→ **What to do**
Write the records out again exactly, but without pictures.

→ **Stored records**
>>>>

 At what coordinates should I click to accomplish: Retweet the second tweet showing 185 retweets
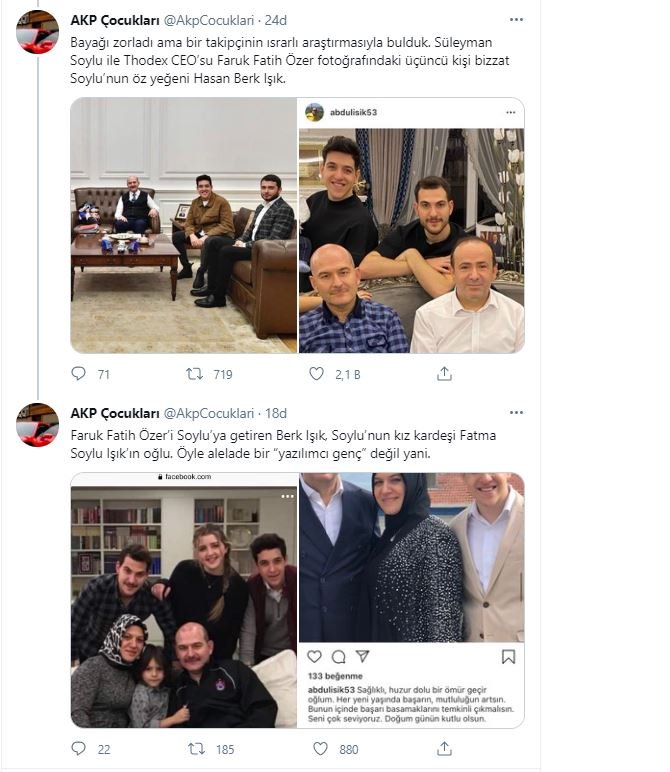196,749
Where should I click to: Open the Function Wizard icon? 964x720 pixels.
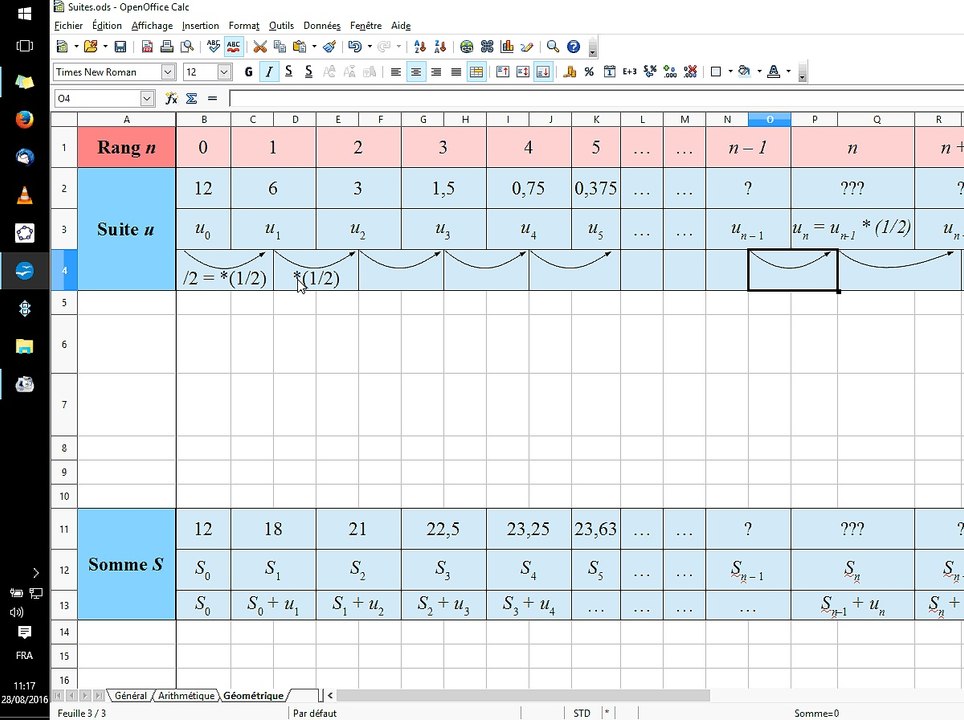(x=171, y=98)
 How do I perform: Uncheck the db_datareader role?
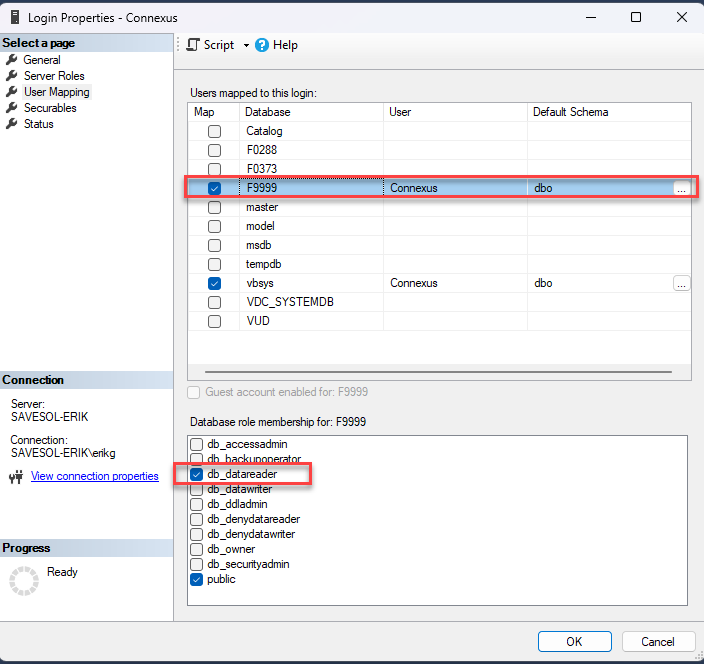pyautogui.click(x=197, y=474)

<<<<

→ **Result of this exercise**
 At what coordinates should I click to accomplish: Retweet the second tweet showing 185 retweets
196,749
Where should I click to: Open the Function Wizard icon? 964x720 pixels.
(x=171, y=98)
 How do I perform: Uncheck the db_datareader role?
pyautogui.click(x=197, y=474)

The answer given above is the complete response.